Writer Alice Munro revered for elevating the everyday in southwestern Ontario
Canadian literary giant remained humble despite international acclaim
When Verna Steffler and her friends in the Wingham Horticultural Society came up with the idea of creating an Alice Munro Literary Garden, their motivations were simple.
"I'm a firm believer that you should appreciate people while they're alive," said Steffler. "I thought really and truly we should do something for Alice for what she's done for this town. She was very proud to be from Wingham, Ontario."
Alice Munro, a Canadian writer who earned international acclaim and a Nobel Prize as a master of the modern short story, died Monday evening. She was 92.
She leaves behind a massive literary legacy as one of Canada's finest fiction writers.

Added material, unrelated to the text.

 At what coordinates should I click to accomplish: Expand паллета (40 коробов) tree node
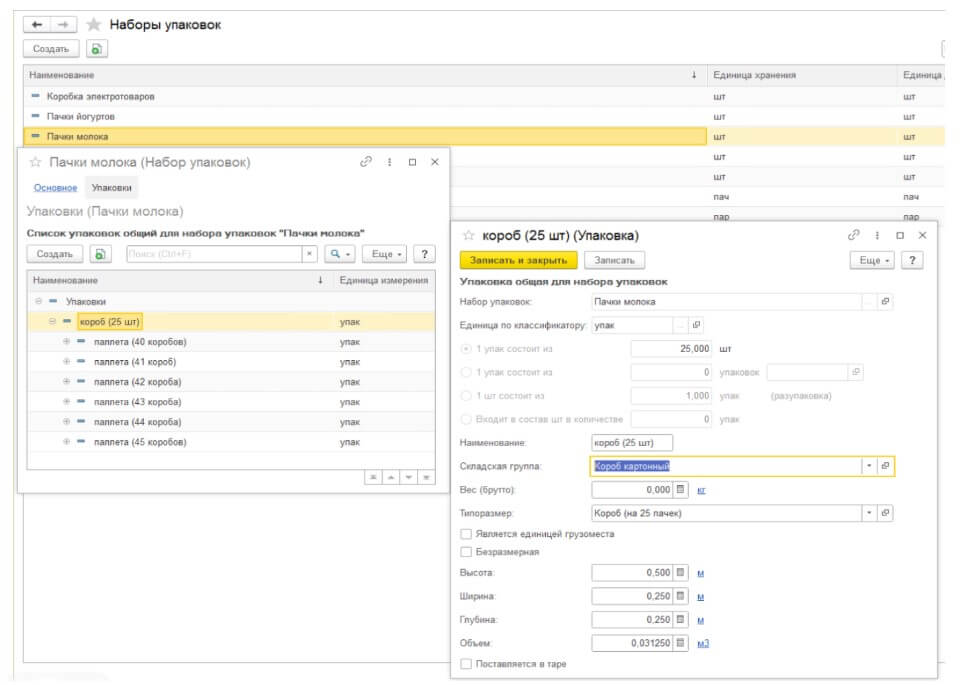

But for Steffler, the way Munro embraced the garden project says a lot about her reverence for the simple things, the essential elements of small town living and everyday lives that she so skillfully elevated in her stories.
When Steffler began work on the literary garden in Munro's name, it was the early 2000s. At the time, Munro lived in nearby Clinton, Ont., and would meet with friends in the area.
The garden was planned for a small plot in Wingham, a farming community of about 3,000 people and the place where Munro was born.
Steffler was elated when Munro not only gave her support for the garden, but also collaborated in its planning.
Munro shared with Steffler how the spot in downtown Wingham where the garden was eventually planted had been the scene of a memorable incident decades before.
"She told me that when she was a girl, she was riding her bicycle down the hill and the chain flew off," said Steffler. "She wasn't going to be able to stop at the corner, but she managed to wheel around the corner and the bike finally stopped right where we put the garden."
There wasn't much of a budget for the project, but when people heard it was for Munro, they quickly offered to pitch in.
"We asked for donations and they came in from all over the country to pay for the garden," said Steffler.
The garden opened in 2002. Later, when acclaimed poet and novellist Margaret Atwood came to visit Munro in Wingham, Munro made a point of taking her to the garden.
Stettler and Munro became friends over the garden planning.
"I'd read some of her books before I knew her, now I've read them all," she said.
The friendship continued for years. Munro eventually moved to Port Hope to be closer to her daughter.
And although Munro won a much-coveted Nobel Prize for her work in literature, Steffler will remember her friend as a humble, gentle person who loved small-town living and wasn't one to revel in her own fame.
"She would often to go visit her friends who were in care homes and read to them," said Steffler.
Jim Seale is a librarian in Huron County, which includes Clinton and Wingham. He's also on the steering committee of the annual Alice Munro Festival of the Short Story, a four-day celebration of Munro's work that happens in June.
Seale said Munro's gift was her ability to surface the complications and inner conflicts of everyday people.
"She was very good at looking at real people, not people who were in positions of power," he said. "As time goes on, those stories are an amazing artifact to what it was like to live in our neck of the woods: Huron County, southwestern Ontario or just rural Canada. It's wonderful to be able to have such an intimate portrayal of these people."
An academic at Western University said Munro's mastery of the short story helped set aside ideas that it was a lesser literary form than the novel.
"Alice Munro could put more into 30 or 40 pages than most novellists could get into 400," said Jan Plug, a professor in the university's department of English and Writing studies.
"When you read her carefully it was hard to see how she did it, she was so masterful."
In London, Ont., hours after news broke of Munro's death, special displays of her books were set up at Attic Books on Dundas Street and at the Central Library in downtown.
Plug said her stories were profound, but also written in a way that made them accessible to any reader.
"People who might not have thought of themselves as readers of literature, still found something in Munro," said Plug. "There's a kind of straight forward, clear-eyed quality to her writing that one doesn't find often."